My hands were already shaking from the encounter with the boy. While I tried really hard to compose myself, she had to do that.

"What is your problem? Wait, let me explain."

She stopped in the middle of the road. It was not some fancy, traffic overbearing road like that of in the cities. It was a simple dirt floor that paved the paths for estates and connected housing units in the hill station.

Crossing her arms, she looked elsewhere apart from my face, her face still flushed from anger and the cool weather.

"I've seen the guy, okay?" The moment I said this, she walked away. I had noticed him on the side walk three or four times in the past month. He whistled, yelled, and laughed louder whenever we passed him and his small group of friends. I was sure, she might have noticed him too. After all, we walked to and from school, hand in hand.

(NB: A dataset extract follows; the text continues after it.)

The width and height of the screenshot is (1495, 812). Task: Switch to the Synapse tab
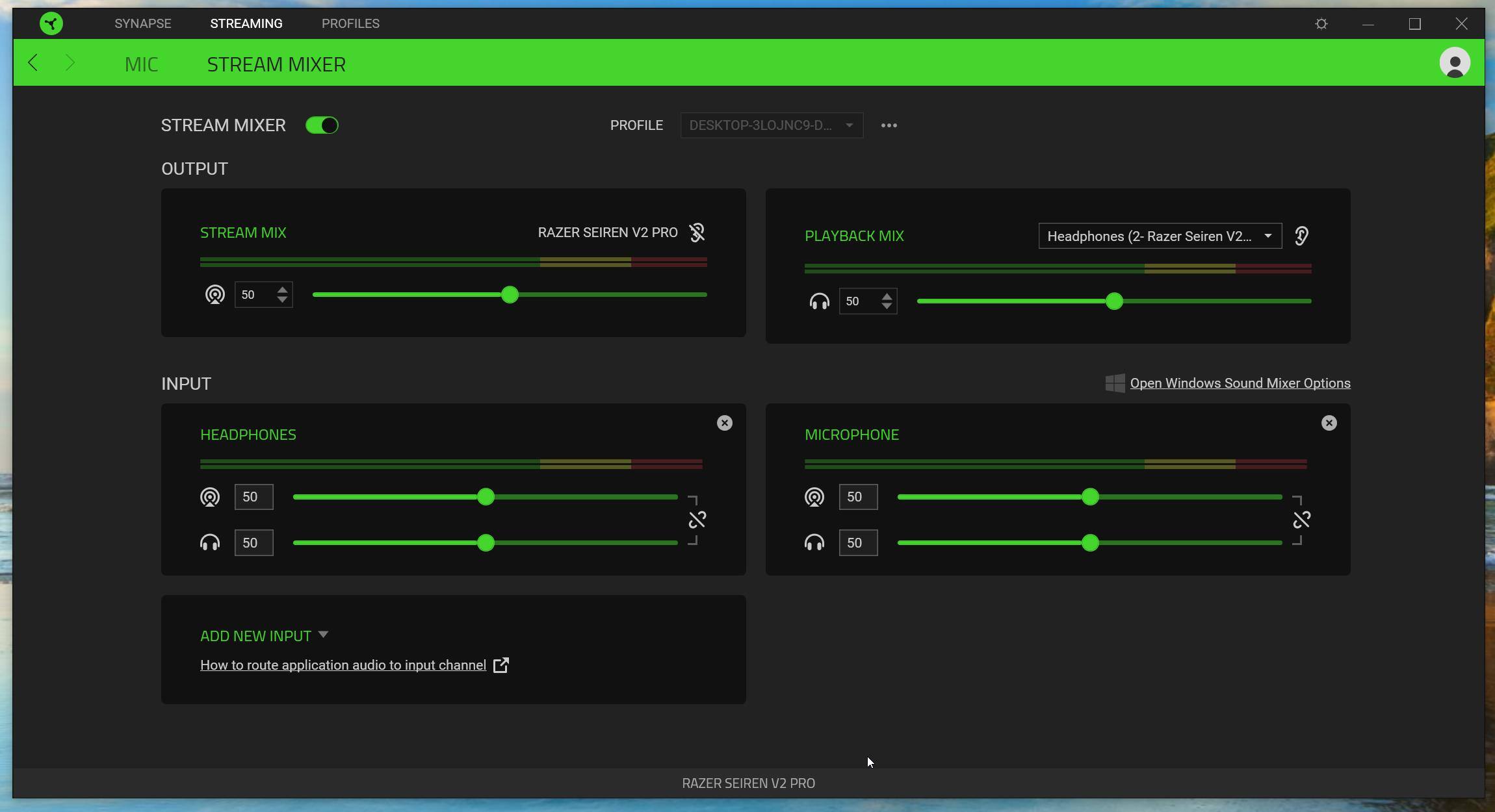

"Hey!" I shouted behind her retreating figure, but she wouldn't stop. She kept walking. Desperation of explaining everything and to make her see things through my eyes faltered, as she wouldn't give me the chance to do so.

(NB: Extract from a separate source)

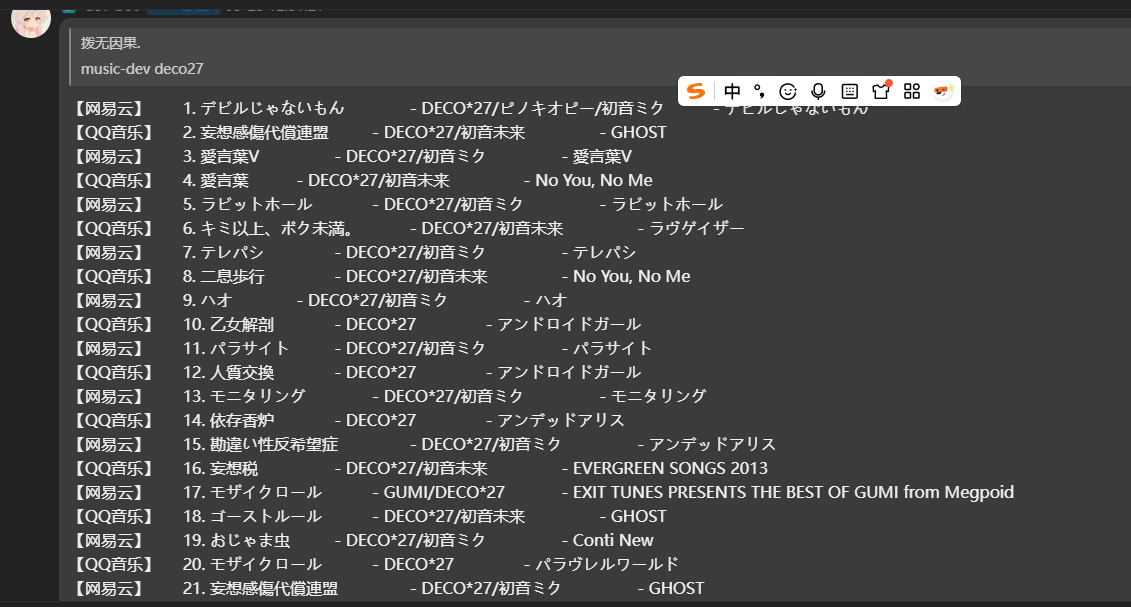Toggle Chinese/English input mode with 中 icon
This screenshot has width=1131, height=607.
(733, 91)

We just walked for a few meters down the road, she still ahead of me.  The road turned to the housing units in the clearing, in the middle of a tea estate. A bike came down the road, I could guess it without looking back, like everybody in our village did. Might be the village president's son, I thought and never paid any attention to the vehicle.

I suddenly leapt forward and grabbed her wrist, stopping her to face me. "What?" she groaned. As she stood facing me, her eyes went wide as eggs.

She wasn't looking at me, at my face, but looking past me. The bike? I questioned myself. Before I could turn back to see what grabbed her attention, she shoved me hard that I fell on the rock on the side of the road. My elbow hit on it, however my groaning was completely sunk by the unbearable, agonized scream emanated from my friend.

Panic clutched my heart. Was it an animal? Did I mistook it for a bike? My head swiveled with questions, as I managed myself up on my feet and rushed to her. The bike swept past in urgency and I saw the same guy who proposed me earlier, sitting at the pillion. He seemed to be pissed off, or not satisfied with something. I didn't care. All I cared was about my friend and what he did to her.

She was writhing in pain, her hands and legs flapping on her sides. Her scream filled my ears, and my heart. I couldn't watch her like that. Hearing another scream was nerve wrecking, but I didn't know it was my own. Her face was smoking fumes. What did that filthy mutt do to her? I cried. I repeatedly called her name, as she rolled in the dirt.